Instruction: Express the records below as a JSON list of strings, one string per line and no blank lines, covering everything from the line that contains "Select the yellow" down to the line that contains "Action: 63,53", both included.

Material for this exercise:
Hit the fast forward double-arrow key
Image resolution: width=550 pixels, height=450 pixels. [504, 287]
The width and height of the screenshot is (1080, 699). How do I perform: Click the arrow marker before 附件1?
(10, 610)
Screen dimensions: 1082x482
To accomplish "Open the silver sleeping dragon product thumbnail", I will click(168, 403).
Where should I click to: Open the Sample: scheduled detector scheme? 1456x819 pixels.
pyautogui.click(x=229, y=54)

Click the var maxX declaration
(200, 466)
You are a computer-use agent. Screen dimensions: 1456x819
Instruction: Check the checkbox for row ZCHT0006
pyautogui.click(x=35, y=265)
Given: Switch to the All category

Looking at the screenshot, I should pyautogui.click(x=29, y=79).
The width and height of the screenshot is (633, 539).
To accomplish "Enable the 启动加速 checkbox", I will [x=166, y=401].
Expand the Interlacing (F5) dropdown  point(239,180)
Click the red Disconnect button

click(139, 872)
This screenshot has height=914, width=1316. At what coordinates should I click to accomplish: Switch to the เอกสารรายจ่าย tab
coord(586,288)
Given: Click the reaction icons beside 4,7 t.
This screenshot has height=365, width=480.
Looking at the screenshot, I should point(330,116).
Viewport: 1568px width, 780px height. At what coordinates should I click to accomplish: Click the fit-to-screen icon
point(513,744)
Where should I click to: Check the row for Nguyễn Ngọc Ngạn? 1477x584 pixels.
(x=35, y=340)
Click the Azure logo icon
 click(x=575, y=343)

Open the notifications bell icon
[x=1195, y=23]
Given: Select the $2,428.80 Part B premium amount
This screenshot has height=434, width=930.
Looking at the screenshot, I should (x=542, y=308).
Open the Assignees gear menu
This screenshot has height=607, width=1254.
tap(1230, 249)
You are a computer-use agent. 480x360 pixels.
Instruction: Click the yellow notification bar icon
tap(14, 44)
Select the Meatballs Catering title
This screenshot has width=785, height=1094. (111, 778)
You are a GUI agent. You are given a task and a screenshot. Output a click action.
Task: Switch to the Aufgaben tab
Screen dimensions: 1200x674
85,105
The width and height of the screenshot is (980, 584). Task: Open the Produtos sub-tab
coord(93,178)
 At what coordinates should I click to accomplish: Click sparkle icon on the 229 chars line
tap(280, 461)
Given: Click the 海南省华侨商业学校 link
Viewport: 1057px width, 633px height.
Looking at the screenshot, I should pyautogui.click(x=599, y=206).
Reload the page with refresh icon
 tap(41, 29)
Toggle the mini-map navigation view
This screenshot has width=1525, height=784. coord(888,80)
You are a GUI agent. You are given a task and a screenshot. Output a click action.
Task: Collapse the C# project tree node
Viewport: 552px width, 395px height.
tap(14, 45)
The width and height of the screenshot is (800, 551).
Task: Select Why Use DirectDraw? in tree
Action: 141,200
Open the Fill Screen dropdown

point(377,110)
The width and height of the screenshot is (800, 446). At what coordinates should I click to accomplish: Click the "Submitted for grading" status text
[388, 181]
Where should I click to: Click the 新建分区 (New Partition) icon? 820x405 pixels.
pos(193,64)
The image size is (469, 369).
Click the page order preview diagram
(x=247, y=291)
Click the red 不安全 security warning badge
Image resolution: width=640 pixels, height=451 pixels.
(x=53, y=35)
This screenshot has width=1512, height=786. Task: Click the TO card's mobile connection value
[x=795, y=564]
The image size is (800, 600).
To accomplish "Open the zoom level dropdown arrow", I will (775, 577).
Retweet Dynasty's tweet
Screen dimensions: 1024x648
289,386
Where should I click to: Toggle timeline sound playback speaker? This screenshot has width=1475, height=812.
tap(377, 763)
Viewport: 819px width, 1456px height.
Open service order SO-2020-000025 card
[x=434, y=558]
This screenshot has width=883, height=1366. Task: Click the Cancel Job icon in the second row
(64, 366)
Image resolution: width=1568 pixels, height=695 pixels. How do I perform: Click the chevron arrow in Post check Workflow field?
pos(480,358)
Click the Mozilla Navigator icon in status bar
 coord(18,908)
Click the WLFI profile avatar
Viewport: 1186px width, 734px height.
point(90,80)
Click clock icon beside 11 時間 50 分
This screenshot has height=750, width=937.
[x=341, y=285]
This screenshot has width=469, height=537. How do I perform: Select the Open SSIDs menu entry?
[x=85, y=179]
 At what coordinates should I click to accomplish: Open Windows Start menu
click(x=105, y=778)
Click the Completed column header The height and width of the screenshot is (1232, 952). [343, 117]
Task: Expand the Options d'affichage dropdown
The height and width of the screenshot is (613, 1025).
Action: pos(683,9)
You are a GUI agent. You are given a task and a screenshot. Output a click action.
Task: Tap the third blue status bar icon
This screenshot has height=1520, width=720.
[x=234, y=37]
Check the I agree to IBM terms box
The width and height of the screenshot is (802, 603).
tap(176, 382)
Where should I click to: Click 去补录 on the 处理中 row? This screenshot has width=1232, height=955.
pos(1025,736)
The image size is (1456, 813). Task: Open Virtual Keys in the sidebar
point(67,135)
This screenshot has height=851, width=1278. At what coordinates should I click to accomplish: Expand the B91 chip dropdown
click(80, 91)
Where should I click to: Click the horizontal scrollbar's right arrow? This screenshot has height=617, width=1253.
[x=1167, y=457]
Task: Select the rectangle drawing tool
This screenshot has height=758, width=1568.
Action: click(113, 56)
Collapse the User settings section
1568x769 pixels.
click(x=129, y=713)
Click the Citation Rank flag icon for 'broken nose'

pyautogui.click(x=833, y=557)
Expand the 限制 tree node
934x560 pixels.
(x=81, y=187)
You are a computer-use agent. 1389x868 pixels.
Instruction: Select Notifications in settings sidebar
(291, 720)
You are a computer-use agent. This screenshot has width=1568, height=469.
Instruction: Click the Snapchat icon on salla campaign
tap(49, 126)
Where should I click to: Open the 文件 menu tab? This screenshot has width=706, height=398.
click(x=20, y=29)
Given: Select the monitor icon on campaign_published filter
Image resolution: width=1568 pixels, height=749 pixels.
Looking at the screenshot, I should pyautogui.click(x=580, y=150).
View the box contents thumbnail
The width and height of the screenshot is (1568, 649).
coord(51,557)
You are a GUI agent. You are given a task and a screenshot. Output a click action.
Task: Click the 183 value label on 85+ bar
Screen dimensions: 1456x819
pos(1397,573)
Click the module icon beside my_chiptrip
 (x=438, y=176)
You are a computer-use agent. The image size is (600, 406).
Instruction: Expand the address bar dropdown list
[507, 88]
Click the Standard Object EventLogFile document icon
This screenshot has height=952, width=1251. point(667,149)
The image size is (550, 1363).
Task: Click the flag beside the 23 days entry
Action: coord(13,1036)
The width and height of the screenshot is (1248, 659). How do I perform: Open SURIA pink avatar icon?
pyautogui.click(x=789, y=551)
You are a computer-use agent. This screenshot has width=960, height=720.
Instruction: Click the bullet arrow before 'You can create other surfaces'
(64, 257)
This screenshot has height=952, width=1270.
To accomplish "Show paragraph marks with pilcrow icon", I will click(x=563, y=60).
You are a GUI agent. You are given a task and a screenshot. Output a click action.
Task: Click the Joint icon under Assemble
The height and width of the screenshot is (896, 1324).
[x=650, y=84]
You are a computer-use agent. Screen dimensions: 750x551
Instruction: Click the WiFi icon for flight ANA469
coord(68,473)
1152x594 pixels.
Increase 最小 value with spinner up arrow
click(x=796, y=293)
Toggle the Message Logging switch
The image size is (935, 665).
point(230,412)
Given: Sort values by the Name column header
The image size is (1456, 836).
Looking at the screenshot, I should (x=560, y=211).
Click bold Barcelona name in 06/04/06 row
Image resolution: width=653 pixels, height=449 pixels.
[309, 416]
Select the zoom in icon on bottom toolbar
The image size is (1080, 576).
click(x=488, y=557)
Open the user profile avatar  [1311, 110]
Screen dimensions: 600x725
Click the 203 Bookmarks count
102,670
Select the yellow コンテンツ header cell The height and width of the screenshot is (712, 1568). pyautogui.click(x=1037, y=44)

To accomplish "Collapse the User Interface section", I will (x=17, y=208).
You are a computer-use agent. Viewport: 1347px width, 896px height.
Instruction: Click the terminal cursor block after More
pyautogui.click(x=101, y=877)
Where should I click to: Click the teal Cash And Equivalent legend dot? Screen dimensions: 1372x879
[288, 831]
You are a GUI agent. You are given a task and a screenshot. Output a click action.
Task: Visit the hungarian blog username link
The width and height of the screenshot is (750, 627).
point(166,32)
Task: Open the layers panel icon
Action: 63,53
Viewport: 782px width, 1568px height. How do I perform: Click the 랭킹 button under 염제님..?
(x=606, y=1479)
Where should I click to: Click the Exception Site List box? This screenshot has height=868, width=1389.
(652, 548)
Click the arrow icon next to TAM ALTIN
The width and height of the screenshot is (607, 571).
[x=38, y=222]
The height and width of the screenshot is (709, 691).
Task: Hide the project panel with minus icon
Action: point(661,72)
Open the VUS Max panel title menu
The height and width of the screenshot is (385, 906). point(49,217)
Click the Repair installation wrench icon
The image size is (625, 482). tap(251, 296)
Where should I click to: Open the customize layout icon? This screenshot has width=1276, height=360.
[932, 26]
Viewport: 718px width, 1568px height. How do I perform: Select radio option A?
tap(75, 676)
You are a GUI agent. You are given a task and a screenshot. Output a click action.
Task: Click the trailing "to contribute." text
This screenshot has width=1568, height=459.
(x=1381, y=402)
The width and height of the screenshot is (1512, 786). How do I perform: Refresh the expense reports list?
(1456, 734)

Answer to this exercise:
[
  "Select the yellow コンテンツ header cell The height and width of the screenshot is (712, 1568). pyautogui.click(x=1037, y=44)",
  "To accomplish \"Collapse the User Interface section\", I will (x=17, y=208).",
  "You are a computer-use agent. Viewport: 1347px width, 896px height.",
  "Instruction: Click the terminal cursor block after More",
  "pyautogui.click(x=101, y=877)",
  "Where should I click to: Click the teal Cash And Equivalent legend dot? Screen dimensions: 1372x879",
  "[288, 831]",
  "You are a GUI agent. You are given a task and a screenshot. Output a click action.",
  "Task: Visit the hungarian blog username link",
  "The width and height of the screenshot is (750, 627).",
  "point(166,32)",
  "Task: Open the layers panel icon",
  "Action: 63,53"
]